Reproduce without any pictures the lines from the one that contains "Viewport: 826px width, 491px height." through the end of the records, exactly as written.
────
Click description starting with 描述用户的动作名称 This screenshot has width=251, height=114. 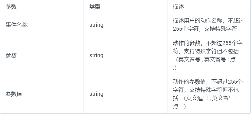(x=208, y=25)
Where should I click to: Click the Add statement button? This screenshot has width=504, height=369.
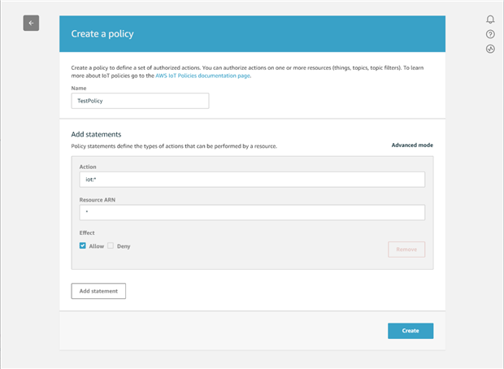point(98,290)
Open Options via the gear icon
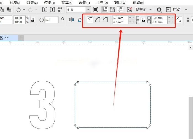Image resolution: width=193 pixels, height=139 pixels. point(159,10)
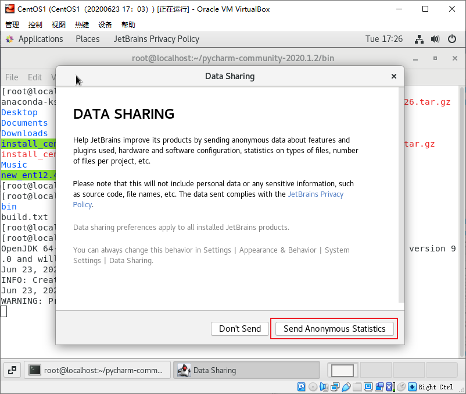Click the VirtualBox USB devices status icon
The width and height of the screenshot is (466, 394).
(x=346, y=387)
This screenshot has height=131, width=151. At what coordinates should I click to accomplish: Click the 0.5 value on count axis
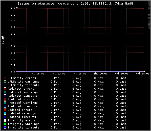(x=13, y=40)
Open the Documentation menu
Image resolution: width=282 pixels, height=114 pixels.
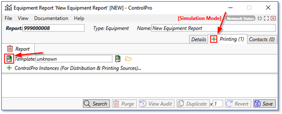(x=51, y=18)
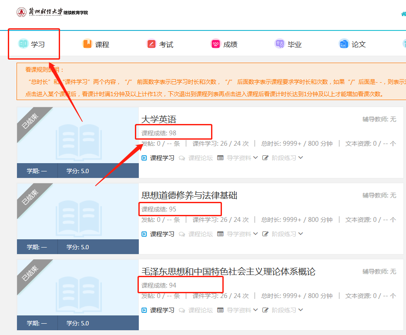Click the orange 课程 bookmark icon
The width and height of the screenshot is (406, 335).
pyautogui.click(x=87, y=44)
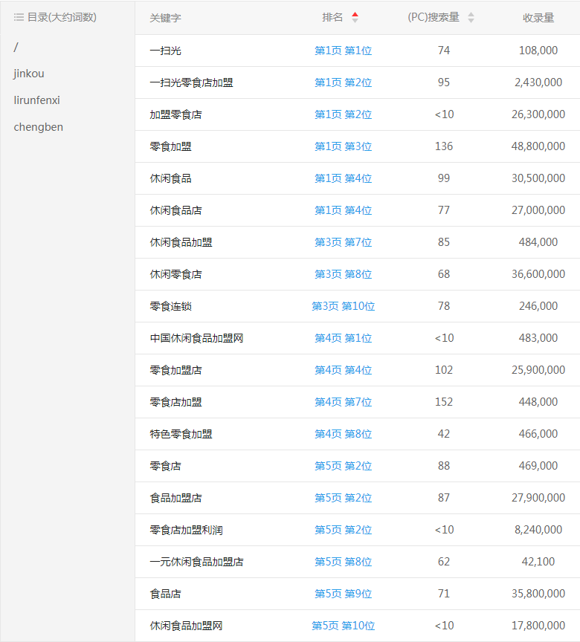This screenshot has height=642, width=580.
Task: Open ranking link for 一扫光 keyword
Action: click(343, 51)
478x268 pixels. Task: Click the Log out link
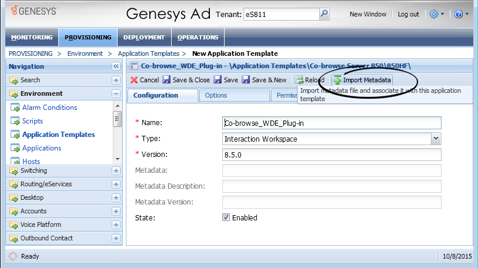408,14
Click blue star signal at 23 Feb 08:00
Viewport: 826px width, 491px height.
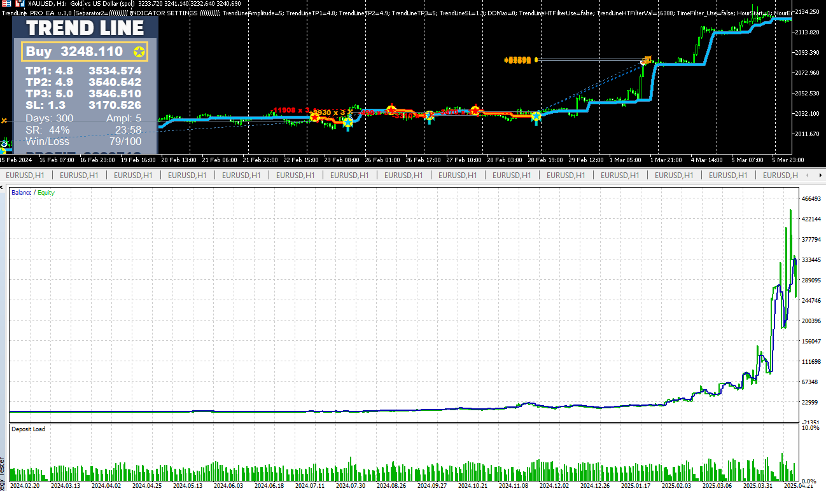[x=347, y=123]
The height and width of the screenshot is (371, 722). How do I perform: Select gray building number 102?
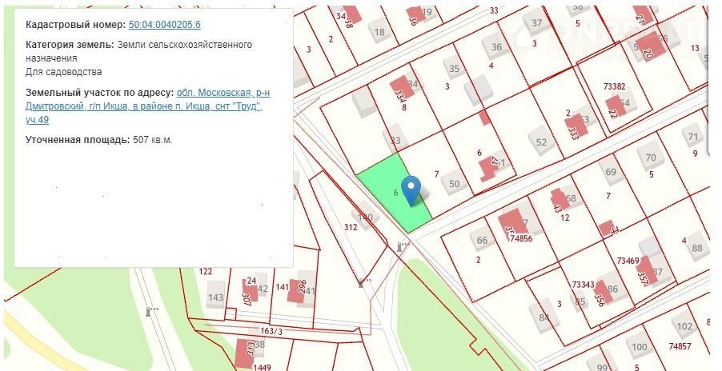(684, 326)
────
- **Written reply**:
Viewport: 826px width, 491px height.
[x=347, y=123]
The height and width of the screenshot is (371, 722). How do I perform: Select gray building number 102?
(684, 326)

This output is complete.